### Document passage
* * * *

Clause 82 of the Pro Forma set out a lengthy list of cargo exclusions, identifying cargoes that Charterers were either not entitled to ship, or where Owners enjoyed additional protections (such as in relation to salt/sulphur and petcoke/cement/clinker). The Cargo did not engage any of those exclusions or protections.
Clause 43 of the Pro Forma provided that “[l]iabilities for cargo claims shall be borne by the Owners and the Charterers in accordance with the NYPE Inter-Club Agreement 1996 or latest updated version”. It was designed to “provide a simple mechanism for apportioning cargo claims as between owners and charterers”. It was therefore intended precisely to regulate the kind of risk that led to the PRC Proceedings.
Charterers submit that the Charterparty therefore contained detailed and negotiated provisions concerning:
the risks of carrying particular cargoes, both in relation to dangerous or unlawful cargoes, and more specifically by reference to identified cargoes in clauses 45 and 82;
the risks of trading to particular countries, both by requiring the Vessel to be traded to “safe ports”, and more specifically by defining trading limits; and
the allocation of risks for cargo claims through the incorporation of the ICA.
None of those provisions made carriage of the Cargo a breach of the Charterparty or otherwise sought to impose liability on Charterers. That is so even though the parties might have adopted any number of terms that would have had the effect of imposing such liability on the facts of this case, such as by excluding soya beans (either generally, or at least those with a propensity to self-heat), or by excluding the PRC, or by providing for all soya bean cargo claims made in the PRC to be for Charterers’ account. Whether or not any such clauses would have been agreed would be a matter of negotiation and commercial bargain.
Charterers submit that these provisions are an unpromising start for Owners’ indemnity claim, citing The “Berge Sund” and Wilford § 19.17 (see §§ 62-64 above), and that it would be unusual for owners to be able to deploy the implied indemnity to cut through sophisticated contractual terms designed to address precisely the risks that arose here.

* * * *

### Raw data

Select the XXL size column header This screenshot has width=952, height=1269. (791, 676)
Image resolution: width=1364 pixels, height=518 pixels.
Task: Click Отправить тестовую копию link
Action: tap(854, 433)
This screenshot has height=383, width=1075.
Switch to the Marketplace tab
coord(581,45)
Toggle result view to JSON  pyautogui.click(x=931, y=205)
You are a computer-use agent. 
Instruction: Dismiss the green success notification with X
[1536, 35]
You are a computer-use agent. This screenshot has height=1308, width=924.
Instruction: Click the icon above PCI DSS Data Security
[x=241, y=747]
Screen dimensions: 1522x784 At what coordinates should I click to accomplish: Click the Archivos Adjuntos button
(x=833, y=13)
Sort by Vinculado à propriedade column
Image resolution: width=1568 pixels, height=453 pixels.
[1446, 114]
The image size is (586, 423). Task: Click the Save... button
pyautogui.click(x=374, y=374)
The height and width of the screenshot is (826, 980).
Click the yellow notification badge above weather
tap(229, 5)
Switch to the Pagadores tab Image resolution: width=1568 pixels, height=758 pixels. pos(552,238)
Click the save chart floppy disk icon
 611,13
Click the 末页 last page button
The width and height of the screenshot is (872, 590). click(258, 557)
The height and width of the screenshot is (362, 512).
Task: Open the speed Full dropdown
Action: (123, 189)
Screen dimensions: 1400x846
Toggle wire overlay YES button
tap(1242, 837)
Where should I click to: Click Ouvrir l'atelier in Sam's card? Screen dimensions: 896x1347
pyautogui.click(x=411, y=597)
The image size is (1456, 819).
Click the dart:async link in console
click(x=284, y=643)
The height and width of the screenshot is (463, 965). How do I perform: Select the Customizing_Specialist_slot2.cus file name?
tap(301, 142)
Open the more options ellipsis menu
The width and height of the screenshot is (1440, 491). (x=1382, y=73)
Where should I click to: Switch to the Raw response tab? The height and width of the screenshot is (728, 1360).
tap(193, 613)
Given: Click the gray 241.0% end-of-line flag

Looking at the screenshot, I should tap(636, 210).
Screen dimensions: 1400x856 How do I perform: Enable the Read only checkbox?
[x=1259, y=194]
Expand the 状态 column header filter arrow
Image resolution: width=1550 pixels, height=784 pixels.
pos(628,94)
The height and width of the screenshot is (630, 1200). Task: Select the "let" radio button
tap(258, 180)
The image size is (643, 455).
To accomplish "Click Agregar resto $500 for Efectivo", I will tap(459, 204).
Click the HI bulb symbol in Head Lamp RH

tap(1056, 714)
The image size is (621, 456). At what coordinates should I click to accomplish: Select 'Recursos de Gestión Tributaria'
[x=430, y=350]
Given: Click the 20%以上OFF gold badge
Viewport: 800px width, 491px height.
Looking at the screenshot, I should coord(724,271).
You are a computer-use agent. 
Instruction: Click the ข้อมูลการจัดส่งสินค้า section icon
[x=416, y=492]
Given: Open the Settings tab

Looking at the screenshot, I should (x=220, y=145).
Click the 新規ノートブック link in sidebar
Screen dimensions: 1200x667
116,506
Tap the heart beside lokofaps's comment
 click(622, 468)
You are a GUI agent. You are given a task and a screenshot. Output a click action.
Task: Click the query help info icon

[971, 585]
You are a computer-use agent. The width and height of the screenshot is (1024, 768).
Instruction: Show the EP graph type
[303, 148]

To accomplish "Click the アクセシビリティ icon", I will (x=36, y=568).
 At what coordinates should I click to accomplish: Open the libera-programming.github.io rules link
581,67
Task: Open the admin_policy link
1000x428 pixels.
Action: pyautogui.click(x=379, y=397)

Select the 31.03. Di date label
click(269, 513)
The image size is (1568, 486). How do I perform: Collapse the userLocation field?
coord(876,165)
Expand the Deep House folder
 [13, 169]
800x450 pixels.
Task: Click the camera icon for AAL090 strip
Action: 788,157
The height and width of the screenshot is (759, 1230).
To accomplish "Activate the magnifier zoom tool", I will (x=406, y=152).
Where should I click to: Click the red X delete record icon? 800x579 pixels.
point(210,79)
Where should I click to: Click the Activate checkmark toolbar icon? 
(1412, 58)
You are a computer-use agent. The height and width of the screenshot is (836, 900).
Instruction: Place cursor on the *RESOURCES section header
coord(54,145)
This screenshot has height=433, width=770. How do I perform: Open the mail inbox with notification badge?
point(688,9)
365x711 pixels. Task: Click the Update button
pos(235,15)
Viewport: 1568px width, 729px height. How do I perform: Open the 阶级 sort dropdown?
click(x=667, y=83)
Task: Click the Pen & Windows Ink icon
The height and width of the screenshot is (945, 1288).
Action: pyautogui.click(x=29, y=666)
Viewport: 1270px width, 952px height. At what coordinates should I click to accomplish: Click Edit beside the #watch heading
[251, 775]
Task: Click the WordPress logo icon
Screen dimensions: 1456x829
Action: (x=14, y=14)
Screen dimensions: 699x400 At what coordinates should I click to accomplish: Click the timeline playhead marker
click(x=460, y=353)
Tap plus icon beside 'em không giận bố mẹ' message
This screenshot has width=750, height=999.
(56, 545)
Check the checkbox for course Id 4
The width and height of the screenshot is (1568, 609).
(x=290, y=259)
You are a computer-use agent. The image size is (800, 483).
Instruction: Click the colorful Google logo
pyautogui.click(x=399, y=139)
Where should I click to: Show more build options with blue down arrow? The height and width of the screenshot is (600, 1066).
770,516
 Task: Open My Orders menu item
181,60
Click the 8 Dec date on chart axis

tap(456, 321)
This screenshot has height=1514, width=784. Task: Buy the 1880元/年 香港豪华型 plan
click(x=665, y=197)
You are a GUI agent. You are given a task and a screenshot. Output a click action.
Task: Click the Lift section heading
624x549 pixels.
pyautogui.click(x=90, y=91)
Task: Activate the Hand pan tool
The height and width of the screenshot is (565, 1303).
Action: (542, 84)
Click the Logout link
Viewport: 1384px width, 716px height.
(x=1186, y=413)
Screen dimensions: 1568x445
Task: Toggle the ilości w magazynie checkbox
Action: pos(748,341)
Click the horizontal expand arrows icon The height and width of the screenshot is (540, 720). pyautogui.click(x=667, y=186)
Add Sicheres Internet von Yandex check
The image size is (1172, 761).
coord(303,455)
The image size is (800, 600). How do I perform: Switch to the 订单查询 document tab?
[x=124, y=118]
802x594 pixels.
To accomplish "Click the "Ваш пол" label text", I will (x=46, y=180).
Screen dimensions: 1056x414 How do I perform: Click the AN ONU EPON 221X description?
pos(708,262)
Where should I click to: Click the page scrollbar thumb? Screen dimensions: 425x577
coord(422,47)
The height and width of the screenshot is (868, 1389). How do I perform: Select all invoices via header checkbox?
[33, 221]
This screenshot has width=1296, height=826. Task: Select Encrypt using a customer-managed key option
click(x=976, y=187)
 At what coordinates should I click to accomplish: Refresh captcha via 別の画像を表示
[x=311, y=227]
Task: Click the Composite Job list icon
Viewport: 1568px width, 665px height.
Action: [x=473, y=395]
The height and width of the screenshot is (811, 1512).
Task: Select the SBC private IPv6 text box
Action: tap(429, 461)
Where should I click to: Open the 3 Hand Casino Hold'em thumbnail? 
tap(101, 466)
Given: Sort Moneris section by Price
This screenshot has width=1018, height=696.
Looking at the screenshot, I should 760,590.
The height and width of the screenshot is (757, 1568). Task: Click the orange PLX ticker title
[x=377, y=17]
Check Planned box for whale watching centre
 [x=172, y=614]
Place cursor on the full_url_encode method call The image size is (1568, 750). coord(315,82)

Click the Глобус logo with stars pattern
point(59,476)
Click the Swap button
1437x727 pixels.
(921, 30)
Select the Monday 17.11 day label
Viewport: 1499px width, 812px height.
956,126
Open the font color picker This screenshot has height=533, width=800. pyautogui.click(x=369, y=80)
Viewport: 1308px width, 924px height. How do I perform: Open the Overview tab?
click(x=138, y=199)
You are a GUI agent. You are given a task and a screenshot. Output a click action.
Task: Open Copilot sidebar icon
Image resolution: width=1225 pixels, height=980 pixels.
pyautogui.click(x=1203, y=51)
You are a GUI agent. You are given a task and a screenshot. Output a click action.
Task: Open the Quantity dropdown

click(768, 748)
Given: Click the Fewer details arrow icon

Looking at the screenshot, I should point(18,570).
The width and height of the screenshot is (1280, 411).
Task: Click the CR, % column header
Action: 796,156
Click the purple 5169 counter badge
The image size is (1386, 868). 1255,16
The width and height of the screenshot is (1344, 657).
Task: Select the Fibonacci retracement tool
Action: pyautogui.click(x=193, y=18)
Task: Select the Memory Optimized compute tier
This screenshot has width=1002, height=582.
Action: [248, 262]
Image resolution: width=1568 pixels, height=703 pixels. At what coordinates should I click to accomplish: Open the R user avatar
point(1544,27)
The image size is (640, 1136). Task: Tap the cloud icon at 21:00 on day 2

* * * *

### Task instructions
• 1. Retype the charterparty passage from "Clause 82 of" up to and including "exclusions or protections.".
• 2. According to the charterparty passage, under which agreement does Clause 43 of the Pro Forma apportion liabilities for cargo claims between Owners and Charterers?
The material has no connection to the charterparty passage.

### Expected results
• 1.
Clause 82 of the Pro Forma set out a lengthy list of cargo exclusions, identifying cargoes that Charterers were either not entitled to ship, or where Owners enjoyed additional protections (such as in relation to salt/sulphur and petcoke/cement/clinker). The Cargo did not engage any of those exclusions or protections.

• 2. The NYPE Inter-Club Agreement 1996 or latest updated version.